§ **Problem 1**: Transcribe the stretch of the genomics article from "Finding the Words" through "also in flux.".
§ **Problem 2**: For each statement, answer yes or no according to the genomics article and quote the words that decide it: (a) Pathway CEO James Plante plans to take on genome sequencing soon. (b) 23andMe has gathered more than 90 million phenotypic data points from customers' survey responses. (c) Altman's eldest son was a biology major.
-- Page extract follows --
Pathway Genomics, which is now marketing all its genetic testing services to physicians, is also seeing growth in its pharmacogenetics testing service, which characterizes patients' responses to 10 drugs. Unlike Personalis, however, Pathway CEO James Plante doesn't plan to tackle genome sequencing anytime soon. "Whole-genome sequencing will evolve. It's still very expensive and not accurate enough to be used in the clinic yet," Plante said. "It's a very nice research tool. And we see specialty focused, targeted next-generation sequencing being introduced first. But a clinical whole genome is still very far into the future."
Finding the Words
More than two decades after Gibson's Rolling Stone piece, the world is bursting with the vernacular of the Net: "google,"blog," and "tweet" are now common verbs while "like" and "unlike" have taken on new significance; "posting" likely has nothing to do with the postal service; and people use three letters to laugh out loud.
In genomics, meanwhile, the letters — the A, C, T, and G — have been laid out, but "the words … haven't been invented yet," as Gibson wrote. Researchers are still in the process of figuring out the genomics puzzle for many major diseases, and, as a result, the model by which to present this evolving science to consumers is also in flux.
Still, in maintaining its DTC service, 23andMe has undoubtedly helped educate its customers about genomics, particularly by engaging them in research. Using a crowd-sourced approach, 23andMe mines the genotypic and phenotypic data of customers who have agreed to partake in research. According to 23andMe, approximately 90 percent of its more than 200,000 customers opt in to participate in its studies. The company has gathered more than 90 million phenotypic data points from customers' survey responses, at the rate of 2 million new phenotypic data points each week.
With the help of its customers, 23andMe published a paper in 2010 in PLOS Genetics where researchers identified markers associated with a number of traits, such as hair curliness, eye color, and freckling. The following year in the same journal, 23andMe published data on two new genetic associations linked to Parkinson's disease and confirmed 20 previously reported gene links with the illness.
"Never having met these people, a million things could have gone wrong, and yet [23andMe was] still able to make very good discoveries," said Altman, who has gotten himself and his whole family tested via 23andMe.
After receiving their 23andMe genotyping reports, Altman's children each had very different reactions. His eldest son, who was a history major, was fascinated by the ancestry and migration information. Altman's second-oldest child looked at the various health risks in her report and wondered if she had anything to worry about medically. After Altman's youngest daughter, a senior in high school, looked at her report, she pointed to her eyes and said, "Dad, my eyes are blue. Why did you pay a hundred dollars for somebody to tell us that my eyes are blue?"
"It was these three totally different responses, and this really captures what 23andMe offers," Altman reflected. "It gets genetics into the conversation. It brings genomics to the people and it makes it less mysterious."
After publication of this story, Scripps' Mike Alcorn clarified remarks about his family background. This story has been updated to reflect that.
-- Page extract concluded --
-- Information follows --
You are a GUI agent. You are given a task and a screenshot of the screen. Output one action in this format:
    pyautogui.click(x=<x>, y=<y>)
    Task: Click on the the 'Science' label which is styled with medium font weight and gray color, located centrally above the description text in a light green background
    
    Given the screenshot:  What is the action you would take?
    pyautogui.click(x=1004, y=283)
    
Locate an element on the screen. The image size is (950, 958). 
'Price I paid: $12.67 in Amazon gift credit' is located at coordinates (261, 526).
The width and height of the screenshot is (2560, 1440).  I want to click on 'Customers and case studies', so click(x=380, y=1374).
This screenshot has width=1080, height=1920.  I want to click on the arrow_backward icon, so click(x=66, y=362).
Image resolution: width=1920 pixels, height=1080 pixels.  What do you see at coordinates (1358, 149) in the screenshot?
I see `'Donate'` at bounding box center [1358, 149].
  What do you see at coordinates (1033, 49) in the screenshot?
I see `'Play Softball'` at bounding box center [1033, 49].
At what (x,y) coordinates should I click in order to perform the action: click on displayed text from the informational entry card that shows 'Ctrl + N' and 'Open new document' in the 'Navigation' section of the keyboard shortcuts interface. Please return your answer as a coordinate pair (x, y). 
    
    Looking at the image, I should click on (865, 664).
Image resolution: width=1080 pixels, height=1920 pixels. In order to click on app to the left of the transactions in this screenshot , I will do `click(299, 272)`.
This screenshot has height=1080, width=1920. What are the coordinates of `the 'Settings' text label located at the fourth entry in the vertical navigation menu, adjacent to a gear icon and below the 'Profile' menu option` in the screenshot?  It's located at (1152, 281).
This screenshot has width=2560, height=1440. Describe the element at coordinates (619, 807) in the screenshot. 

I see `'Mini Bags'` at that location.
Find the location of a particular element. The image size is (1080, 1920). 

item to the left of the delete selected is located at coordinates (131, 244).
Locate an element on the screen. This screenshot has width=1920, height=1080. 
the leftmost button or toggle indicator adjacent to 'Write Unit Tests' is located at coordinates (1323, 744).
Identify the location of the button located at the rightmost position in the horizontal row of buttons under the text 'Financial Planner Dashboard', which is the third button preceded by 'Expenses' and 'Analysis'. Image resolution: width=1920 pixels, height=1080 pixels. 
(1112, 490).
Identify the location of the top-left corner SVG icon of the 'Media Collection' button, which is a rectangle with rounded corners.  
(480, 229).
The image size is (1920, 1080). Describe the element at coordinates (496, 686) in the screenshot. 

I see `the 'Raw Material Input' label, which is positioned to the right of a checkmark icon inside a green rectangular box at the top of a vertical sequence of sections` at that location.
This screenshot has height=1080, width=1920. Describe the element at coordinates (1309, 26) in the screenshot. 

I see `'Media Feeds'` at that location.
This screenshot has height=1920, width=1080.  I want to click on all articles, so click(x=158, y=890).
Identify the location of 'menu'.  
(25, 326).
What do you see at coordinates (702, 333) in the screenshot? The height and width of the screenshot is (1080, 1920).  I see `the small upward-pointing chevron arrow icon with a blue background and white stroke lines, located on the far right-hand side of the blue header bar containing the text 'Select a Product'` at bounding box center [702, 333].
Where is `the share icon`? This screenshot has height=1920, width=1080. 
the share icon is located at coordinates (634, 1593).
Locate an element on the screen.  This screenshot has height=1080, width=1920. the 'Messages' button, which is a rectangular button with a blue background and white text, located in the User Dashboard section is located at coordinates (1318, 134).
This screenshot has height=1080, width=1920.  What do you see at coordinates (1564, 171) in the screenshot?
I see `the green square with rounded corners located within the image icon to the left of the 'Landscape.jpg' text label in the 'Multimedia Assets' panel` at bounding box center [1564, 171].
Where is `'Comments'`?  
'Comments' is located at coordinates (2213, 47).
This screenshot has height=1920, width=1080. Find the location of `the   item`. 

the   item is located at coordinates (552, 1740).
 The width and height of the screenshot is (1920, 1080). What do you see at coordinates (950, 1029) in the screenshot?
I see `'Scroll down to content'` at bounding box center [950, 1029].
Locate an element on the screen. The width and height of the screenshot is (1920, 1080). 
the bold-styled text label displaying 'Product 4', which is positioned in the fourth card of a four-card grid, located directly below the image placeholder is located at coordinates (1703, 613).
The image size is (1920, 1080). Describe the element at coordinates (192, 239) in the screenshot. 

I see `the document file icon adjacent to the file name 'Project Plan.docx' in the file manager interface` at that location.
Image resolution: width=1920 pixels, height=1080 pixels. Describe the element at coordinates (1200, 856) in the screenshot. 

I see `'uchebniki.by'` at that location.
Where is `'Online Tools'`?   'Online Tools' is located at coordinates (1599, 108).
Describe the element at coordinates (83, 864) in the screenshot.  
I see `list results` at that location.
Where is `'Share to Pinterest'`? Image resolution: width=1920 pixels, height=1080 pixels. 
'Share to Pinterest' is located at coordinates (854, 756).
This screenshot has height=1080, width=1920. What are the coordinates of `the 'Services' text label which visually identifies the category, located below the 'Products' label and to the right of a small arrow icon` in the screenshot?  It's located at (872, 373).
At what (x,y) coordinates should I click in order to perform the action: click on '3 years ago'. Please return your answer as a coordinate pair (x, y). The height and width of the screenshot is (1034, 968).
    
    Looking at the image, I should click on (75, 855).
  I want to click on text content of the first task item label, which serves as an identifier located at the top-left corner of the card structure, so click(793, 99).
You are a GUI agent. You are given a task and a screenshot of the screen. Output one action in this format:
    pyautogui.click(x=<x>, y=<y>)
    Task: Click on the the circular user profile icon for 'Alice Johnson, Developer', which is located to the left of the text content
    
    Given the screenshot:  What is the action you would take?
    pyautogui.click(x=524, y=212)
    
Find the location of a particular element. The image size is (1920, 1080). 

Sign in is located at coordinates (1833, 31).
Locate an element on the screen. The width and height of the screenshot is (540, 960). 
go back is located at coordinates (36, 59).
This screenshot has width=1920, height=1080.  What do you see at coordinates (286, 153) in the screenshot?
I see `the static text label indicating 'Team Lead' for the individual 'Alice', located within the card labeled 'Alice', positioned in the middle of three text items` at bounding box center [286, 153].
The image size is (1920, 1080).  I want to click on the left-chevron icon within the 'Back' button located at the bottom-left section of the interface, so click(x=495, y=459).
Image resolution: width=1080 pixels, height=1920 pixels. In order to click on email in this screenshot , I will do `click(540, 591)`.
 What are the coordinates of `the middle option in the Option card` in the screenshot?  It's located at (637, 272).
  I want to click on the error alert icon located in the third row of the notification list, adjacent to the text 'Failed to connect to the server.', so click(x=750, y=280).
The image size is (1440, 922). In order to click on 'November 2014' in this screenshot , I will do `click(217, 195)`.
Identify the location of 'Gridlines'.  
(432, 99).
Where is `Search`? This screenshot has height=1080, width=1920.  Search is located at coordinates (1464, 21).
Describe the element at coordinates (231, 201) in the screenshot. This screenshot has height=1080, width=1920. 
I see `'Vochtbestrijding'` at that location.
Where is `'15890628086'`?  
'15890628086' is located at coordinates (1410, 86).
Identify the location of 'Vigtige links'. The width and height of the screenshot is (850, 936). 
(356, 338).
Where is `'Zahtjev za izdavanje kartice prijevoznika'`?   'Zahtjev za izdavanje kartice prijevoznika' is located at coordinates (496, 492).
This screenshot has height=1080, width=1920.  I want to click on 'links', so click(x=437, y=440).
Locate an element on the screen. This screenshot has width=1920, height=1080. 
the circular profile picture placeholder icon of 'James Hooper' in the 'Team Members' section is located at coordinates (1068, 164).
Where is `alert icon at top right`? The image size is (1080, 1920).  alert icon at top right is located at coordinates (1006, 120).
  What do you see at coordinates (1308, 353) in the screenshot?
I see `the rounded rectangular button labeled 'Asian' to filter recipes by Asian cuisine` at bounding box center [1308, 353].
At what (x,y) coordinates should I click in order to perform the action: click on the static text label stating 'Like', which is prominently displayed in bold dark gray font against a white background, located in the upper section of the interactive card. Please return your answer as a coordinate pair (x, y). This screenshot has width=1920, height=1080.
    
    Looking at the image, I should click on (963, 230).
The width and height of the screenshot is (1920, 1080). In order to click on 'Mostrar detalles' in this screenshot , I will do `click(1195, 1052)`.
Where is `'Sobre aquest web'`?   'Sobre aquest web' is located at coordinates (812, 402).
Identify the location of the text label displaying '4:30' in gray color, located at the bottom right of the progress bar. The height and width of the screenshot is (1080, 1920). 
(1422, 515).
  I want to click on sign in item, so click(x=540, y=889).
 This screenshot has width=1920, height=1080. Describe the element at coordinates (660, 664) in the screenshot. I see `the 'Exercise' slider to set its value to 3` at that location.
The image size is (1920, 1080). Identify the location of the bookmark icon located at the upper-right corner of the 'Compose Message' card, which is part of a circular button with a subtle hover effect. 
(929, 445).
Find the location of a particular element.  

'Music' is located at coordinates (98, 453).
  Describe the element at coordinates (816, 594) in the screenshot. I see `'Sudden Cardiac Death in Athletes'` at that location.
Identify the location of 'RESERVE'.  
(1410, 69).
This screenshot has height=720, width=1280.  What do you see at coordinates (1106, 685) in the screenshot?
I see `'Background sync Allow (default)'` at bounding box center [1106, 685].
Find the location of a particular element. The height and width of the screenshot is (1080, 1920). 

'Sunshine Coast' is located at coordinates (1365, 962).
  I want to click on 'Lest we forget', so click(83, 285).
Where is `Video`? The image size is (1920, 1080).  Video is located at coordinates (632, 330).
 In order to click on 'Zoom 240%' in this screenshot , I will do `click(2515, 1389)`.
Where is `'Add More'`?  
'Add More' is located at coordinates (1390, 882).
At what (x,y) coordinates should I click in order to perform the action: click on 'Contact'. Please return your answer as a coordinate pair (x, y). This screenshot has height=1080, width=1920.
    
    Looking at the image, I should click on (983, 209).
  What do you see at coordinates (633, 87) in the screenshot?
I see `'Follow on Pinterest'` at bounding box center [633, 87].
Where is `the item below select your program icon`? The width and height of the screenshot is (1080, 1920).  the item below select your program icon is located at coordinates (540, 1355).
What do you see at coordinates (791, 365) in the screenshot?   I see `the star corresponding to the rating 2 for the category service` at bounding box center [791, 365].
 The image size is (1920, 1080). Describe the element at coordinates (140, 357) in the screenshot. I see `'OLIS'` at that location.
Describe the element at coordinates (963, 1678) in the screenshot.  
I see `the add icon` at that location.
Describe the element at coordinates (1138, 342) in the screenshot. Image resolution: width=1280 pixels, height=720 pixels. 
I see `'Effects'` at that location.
-- Information concluded --
§ **Your response 1**:
Finding the Words
More than two decades after Gibson's Rolling Stone piece, the world is bursting with the vernacular of the Net: "google,"blog," and "tweet" are now common verbs while "like" and "unlike" have taken on new significance; "posting" likely has nothing to do with the postal service; and people use three letters to laugh out loud.
In genomics, meanwhile, the letters — the A, C, T, and G — have been laid out, but "the words … haven't been invented yet," as Gibson wrote. Researchers are still in the process of figuring out the genomics puzzle for many major diseases, and, as a result, the model by which to present this evolving science to consumers is also in flux.

§ **Your response 2**:
(a) No: "Pathway CEO James Plante doesn't plan to tackle genome sequencing anytime soon."
(b) Yes: "The company has gathered more than 90 million phenotypic data points from customers' survey responses"
(c) No: "His eldest son, who was a history major"